## Data provided
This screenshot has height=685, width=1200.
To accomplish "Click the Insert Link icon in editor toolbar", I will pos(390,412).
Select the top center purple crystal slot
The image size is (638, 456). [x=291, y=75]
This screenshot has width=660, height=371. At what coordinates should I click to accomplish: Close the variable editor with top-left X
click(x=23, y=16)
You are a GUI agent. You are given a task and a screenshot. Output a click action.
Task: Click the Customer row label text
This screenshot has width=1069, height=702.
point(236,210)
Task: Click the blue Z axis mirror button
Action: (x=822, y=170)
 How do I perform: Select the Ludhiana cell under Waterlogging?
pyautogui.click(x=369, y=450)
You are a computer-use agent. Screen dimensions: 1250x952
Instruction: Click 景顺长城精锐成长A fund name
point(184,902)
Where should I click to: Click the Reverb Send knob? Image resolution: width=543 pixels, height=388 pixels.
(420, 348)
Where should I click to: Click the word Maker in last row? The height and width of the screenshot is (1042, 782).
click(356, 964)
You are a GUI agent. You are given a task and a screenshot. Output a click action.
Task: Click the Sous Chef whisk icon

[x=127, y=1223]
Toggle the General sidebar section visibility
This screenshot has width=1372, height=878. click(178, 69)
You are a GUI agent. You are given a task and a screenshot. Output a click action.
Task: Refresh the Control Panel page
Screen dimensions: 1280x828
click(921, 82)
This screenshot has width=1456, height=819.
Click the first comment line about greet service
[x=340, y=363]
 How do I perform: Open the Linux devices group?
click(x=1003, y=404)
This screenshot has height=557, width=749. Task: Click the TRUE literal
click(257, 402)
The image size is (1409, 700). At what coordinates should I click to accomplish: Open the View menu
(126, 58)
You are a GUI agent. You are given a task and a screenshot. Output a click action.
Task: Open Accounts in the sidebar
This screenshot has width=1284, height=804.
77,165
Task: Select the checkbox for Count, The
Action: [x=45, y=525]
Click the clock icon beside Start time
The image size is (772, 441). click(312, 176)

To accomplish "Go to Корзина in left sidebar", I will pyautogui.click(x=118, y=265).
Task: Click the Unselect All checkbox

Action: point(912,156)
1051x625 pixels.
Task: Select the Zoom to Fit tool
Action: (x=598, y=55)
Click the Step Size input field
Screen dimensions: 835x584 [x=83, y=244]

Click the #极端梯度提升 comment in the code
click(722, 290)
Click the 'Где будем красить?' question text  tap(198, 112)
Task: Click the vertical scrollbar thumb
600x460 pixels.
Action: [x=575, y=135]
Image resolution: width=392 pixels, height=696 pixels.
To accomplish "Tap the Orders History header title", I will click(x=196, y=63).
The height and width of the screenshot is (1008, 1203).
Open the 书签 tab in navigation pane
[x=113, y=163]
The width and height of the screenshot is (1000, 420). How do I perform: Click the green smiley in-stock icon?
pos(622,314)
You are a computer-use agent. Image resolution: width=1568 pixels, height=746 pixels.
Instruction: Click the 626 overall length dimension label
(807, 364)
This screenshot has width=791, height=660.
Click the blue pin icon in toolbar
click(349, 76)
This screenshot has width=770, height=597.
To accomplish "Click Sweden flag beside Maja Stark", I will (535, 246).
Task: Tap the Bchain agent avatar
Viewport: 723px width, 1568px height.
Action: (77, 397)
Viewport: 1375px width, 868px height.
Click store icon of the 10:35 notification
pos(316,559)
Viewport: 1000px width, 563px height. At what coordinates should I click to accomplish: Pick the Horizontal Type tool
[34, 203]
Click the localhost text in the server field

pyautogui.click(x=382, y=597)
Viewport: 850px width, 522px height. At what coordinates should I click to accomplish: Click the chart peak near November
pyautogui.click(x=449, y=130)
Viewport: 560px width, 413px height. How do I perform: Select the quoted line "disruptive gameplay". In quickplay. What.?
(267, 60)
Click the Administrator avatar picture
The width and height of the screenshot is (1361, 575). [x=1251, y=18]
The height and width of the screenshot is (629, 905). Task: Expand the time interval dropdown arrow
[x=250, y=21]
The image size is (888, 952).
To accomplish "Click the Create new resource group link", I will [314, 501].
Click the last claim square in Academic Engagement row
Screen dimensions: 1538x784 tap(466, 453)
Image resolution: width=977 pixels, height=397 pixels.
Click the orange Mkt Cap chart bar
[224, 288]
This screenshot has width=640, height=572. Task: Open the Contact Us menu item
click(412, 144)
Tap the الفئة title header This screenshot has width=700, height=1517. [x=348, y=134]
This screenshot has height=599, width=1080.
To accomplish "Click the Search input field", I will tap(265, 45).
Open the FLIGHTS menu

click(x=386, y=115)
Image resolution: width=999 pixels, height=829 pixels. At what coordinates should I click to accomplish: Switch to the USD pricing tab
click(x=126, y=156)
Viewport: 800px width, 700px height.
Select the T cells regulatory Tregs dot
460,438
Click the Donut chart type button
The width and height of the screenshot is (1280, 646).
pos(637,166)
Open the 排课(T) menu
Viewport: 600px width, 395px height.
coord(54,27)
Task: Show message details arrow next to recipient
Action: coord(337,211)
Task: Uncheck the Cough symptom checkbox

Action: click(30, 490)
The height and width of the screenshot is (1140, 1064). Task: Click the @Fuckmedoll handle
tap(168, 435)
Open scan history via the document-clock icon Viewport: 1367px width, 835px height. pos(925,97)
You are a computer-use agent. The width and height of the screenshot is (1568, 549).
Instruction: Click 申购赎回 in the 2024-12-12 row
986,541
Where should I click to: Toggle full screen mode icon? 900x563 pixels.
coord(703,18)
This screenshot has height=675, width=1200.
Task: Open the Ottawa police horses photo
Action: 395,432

## How to complete this task
Copy out, from the records above, every line that holds the string "header".

## Answer section
To accomplish "Tap the Orders History header title", I will click(x=196, y=63).
Tap the الفئة title header This screenshot has width=700, height=1517. [x=348, y=134]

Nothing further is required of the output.